Breaches to international law regards the rights of the people of SADR and Palestinians, their statehood, sovereignty and ability to enter into diplomatic and multilateral relations are being necessitated by the US, through its global hegemony and Morocco and Israel in Africa and the Middle-East.

Sadly, for the two colonised states, it appears the world has been benumbed and no longer caring to grieve and struggle for the rights of the two for independence against apartheid.

Turning a blind eye to the provisions of international law is all but a bid to victimise Palestinians and SADR.

The problem of Morocco

Last November, Morocco summoned former African foreign ministers and former heads of government who became part of 19 signatories to what became known as the “Tangier Appeal” in Marrakech.

The appeal was signed as strategy to cause divisions within Africa three months before the 36th AU Summit.

The “Tangier Appeal” was signed by representatives from Guinea-Bissau, Djibouti, Central African Republic, Somalia, Burkina Faso, Eswatini, Benin, Comoros, Liberia, Gabon, Malawi, Cape Verde, Senegal, the Democratic Republic of Congo, Guinea and Kenya.

The signatories are calling for “the expulsion of the so-called SADR from the African Union” and they reiterated their “full commitment to work together and in coordination for the exclusion of this non-state entity from the African Union.”
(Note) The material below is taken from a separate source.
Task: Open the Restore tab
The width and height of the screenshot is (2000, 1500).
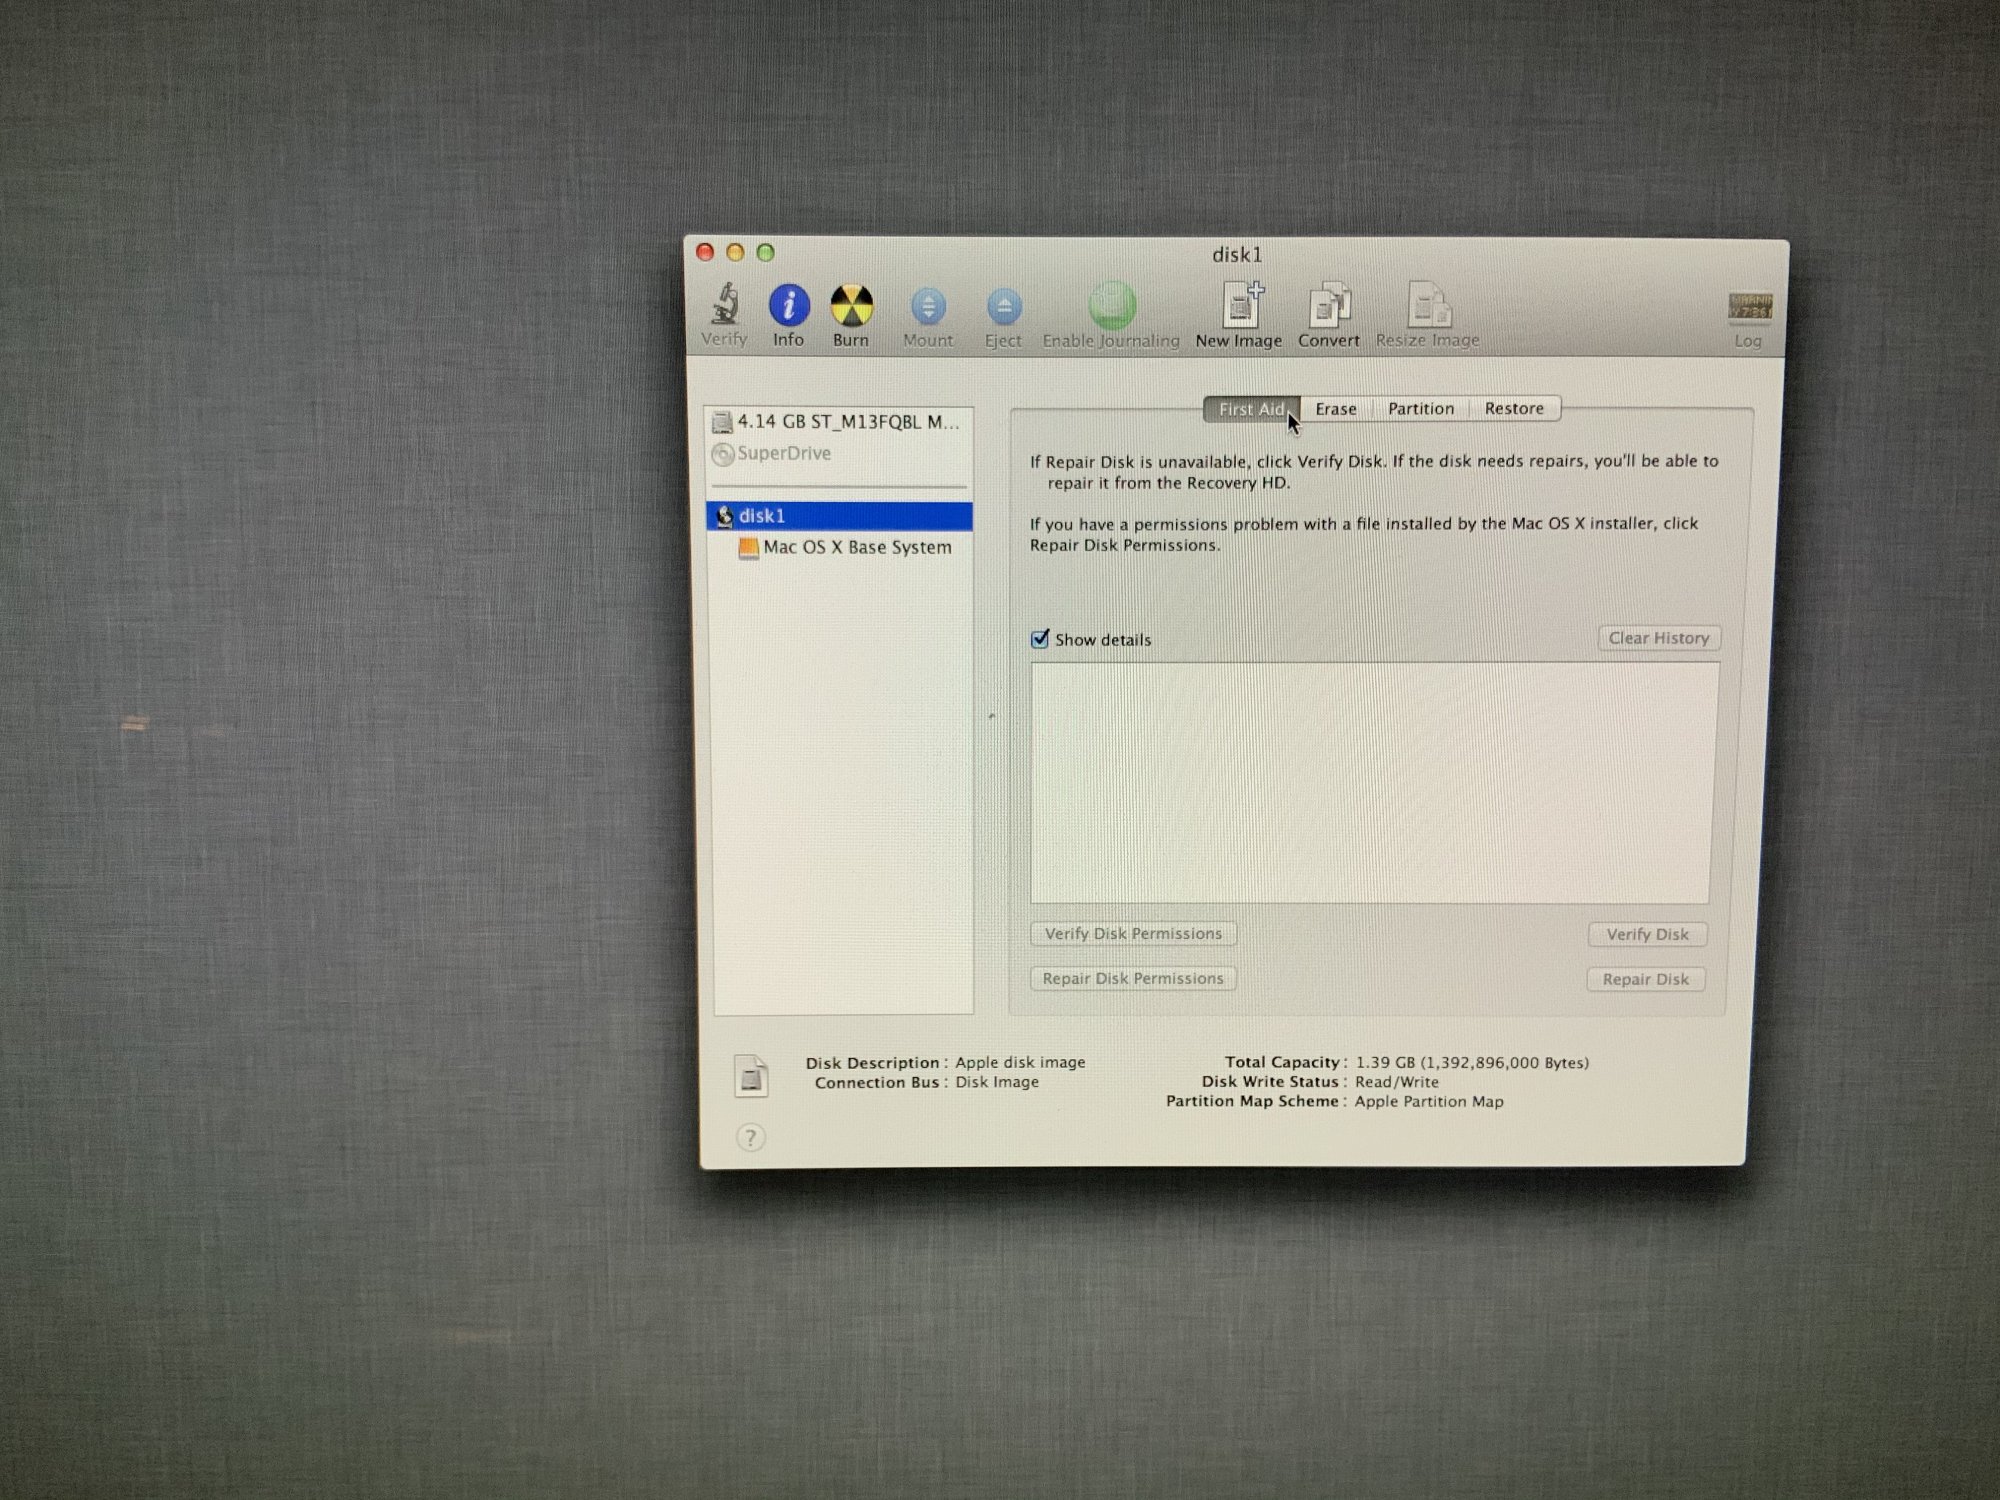Action: pos(1513,409)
This is Morocco, a country that abandoned the then Organisation of African Unity (OAU) and on several occasions tried to join the European Economic Community before it became the European Union (EU).

Culturally and principally, Morocco has not had values of Africanness, but feels credible by having closer association with Europe over African.
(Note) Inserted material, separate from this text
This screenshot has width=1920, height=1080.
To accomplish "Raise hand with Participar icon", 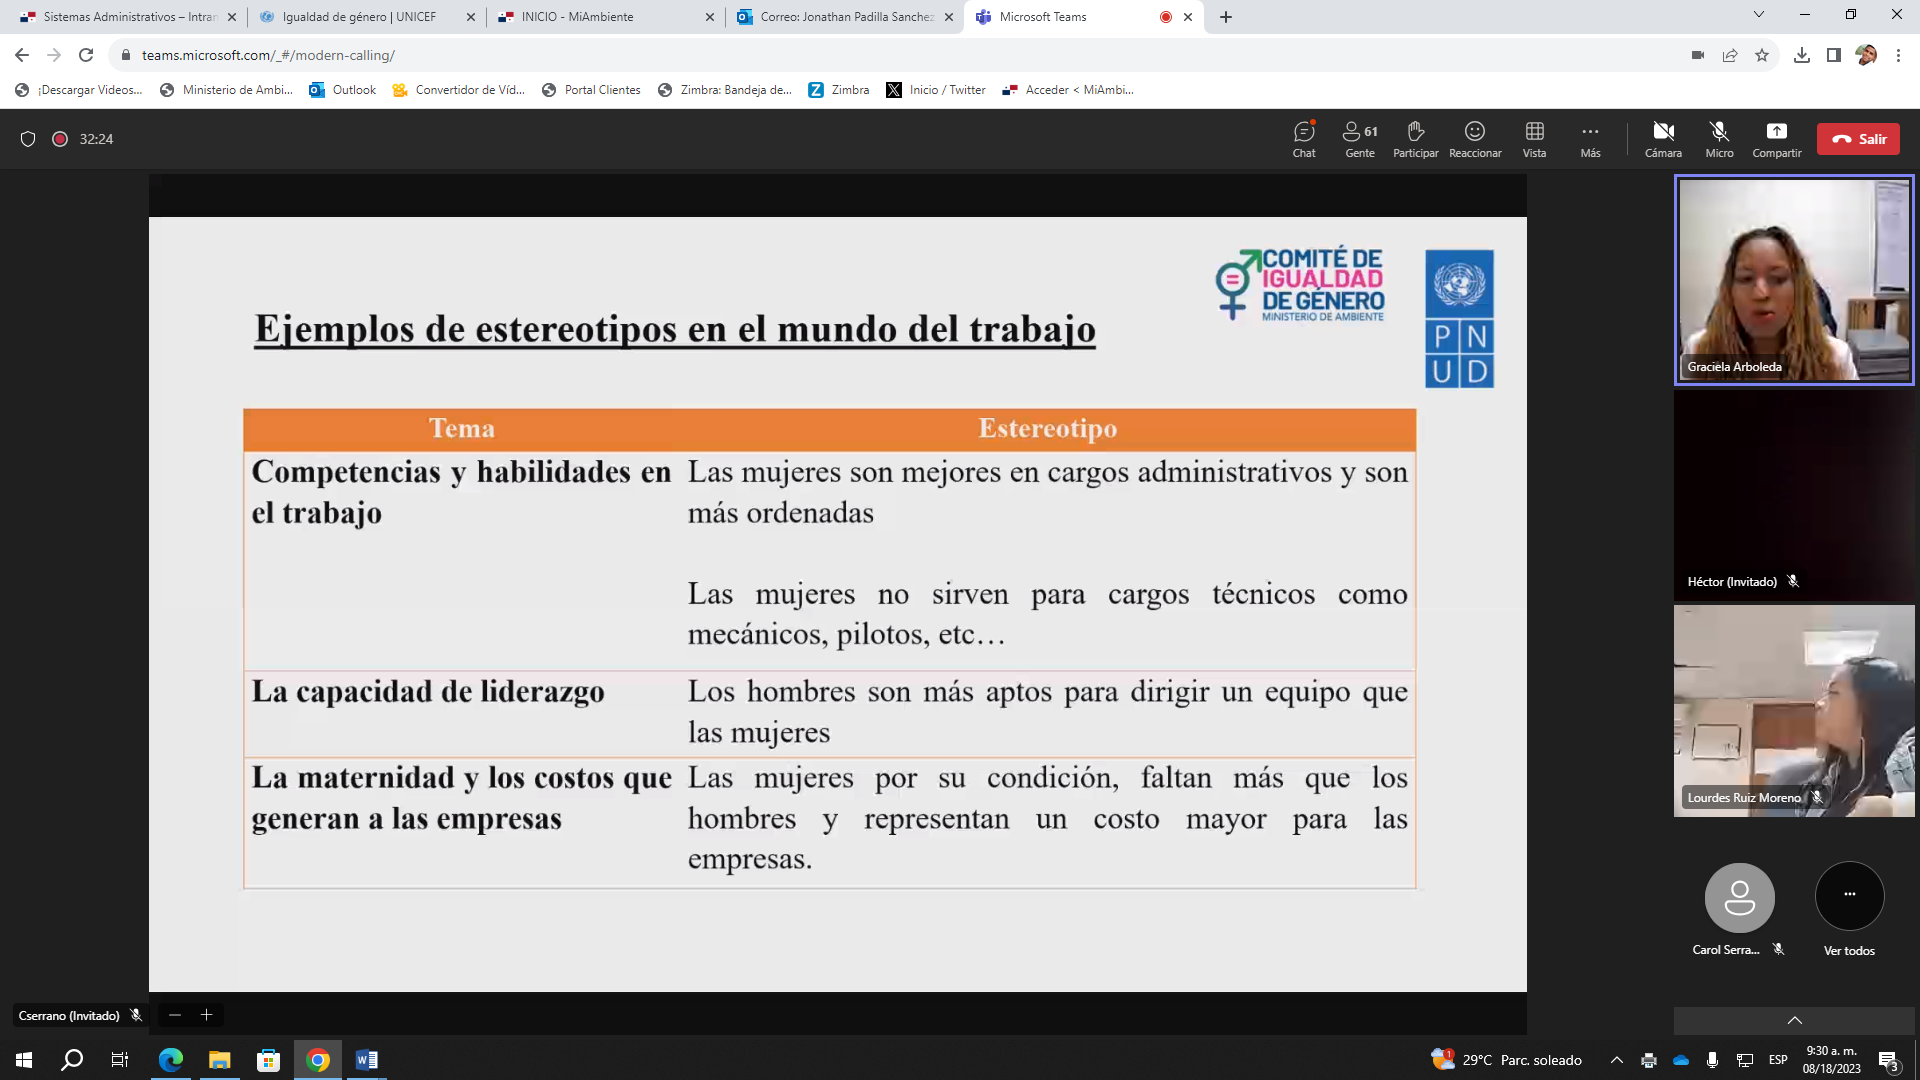I will coord(1415,139).
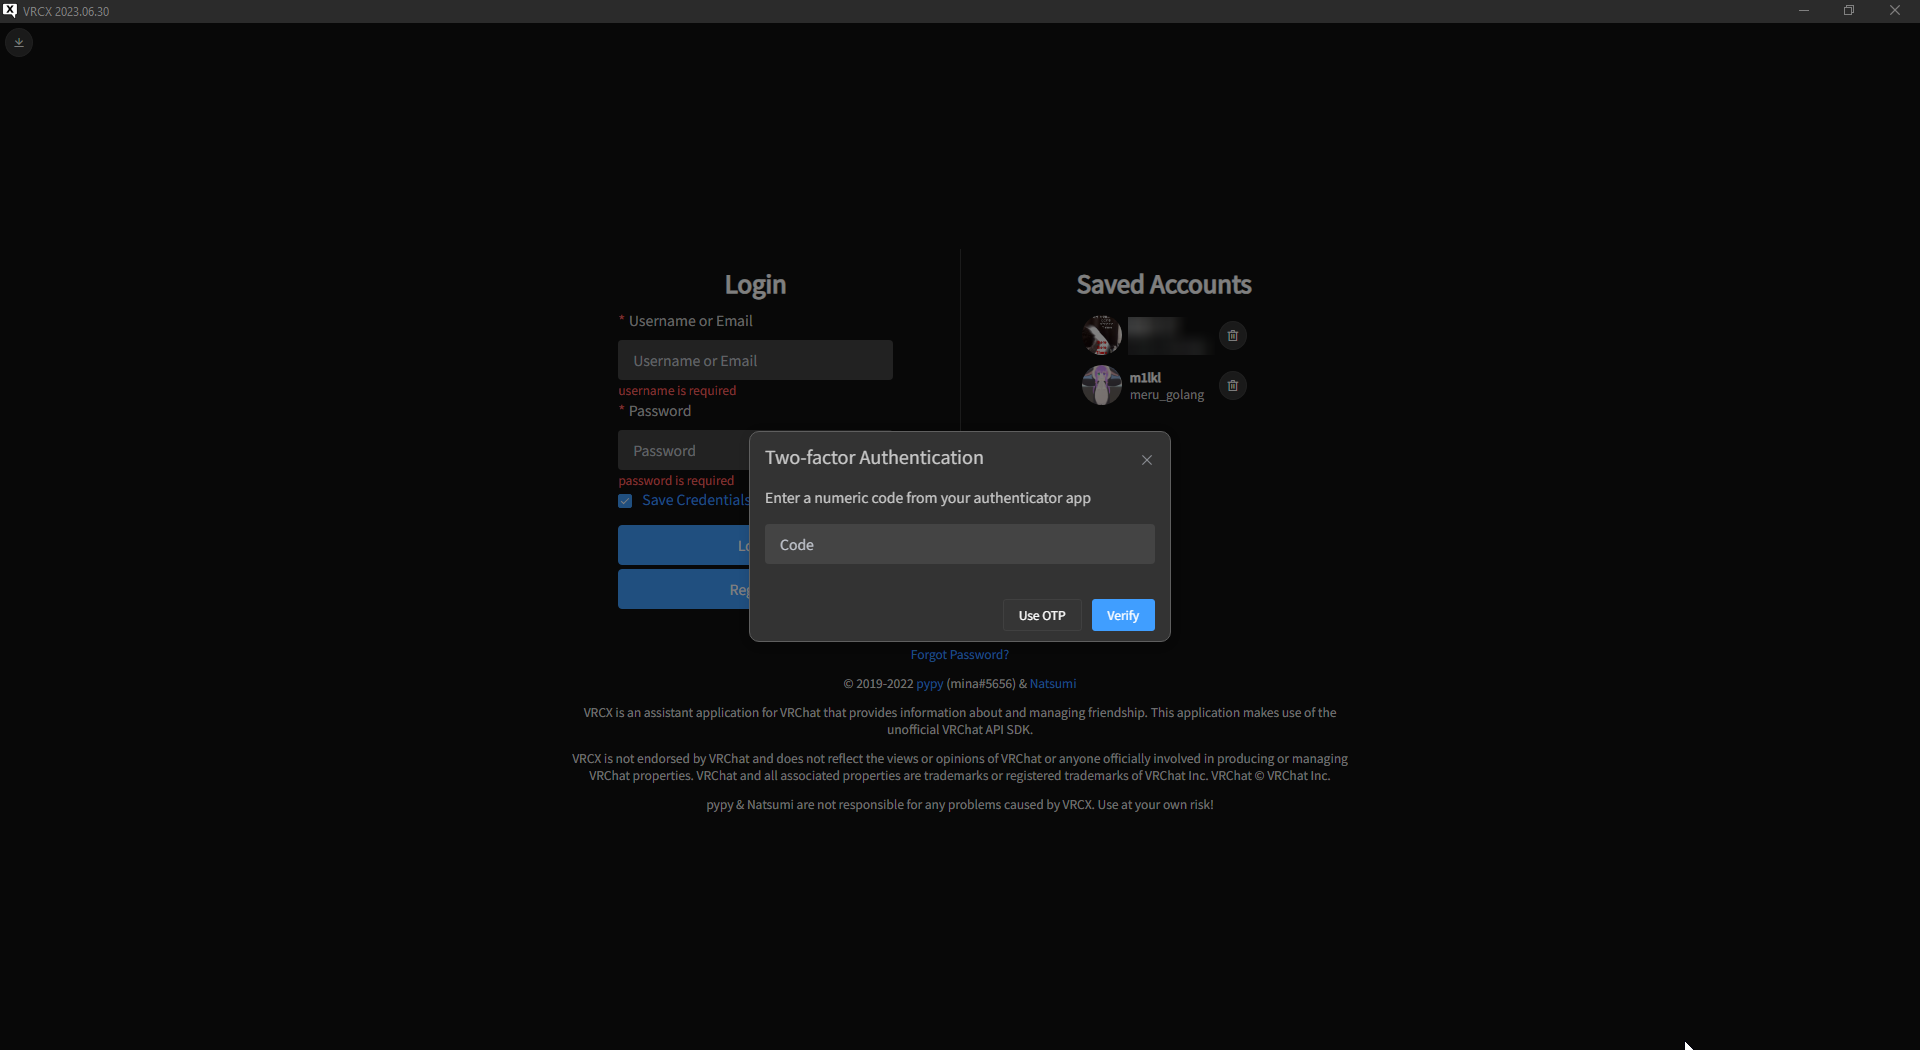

This is the same country that in July last year sent security forces that beat to death African immigrants who were trying to cross into Spain.

It is the same country that is having a coalition with the Israeli government and since December 2020 the two have been doing architectural work to have the AU remain divided.

As the continent quests for the right path to Agenda 2063, it is imperative to highlight that what makes the AU a continental body is more to do with Africa’s values and architecture of Pan-Ubuntuism than it is to do with geography.

Geography alone should not be used to embrace a country as African because Morocco has always, for a long time, thought of fulfilling the European and American agenda than upholding Africa’s values.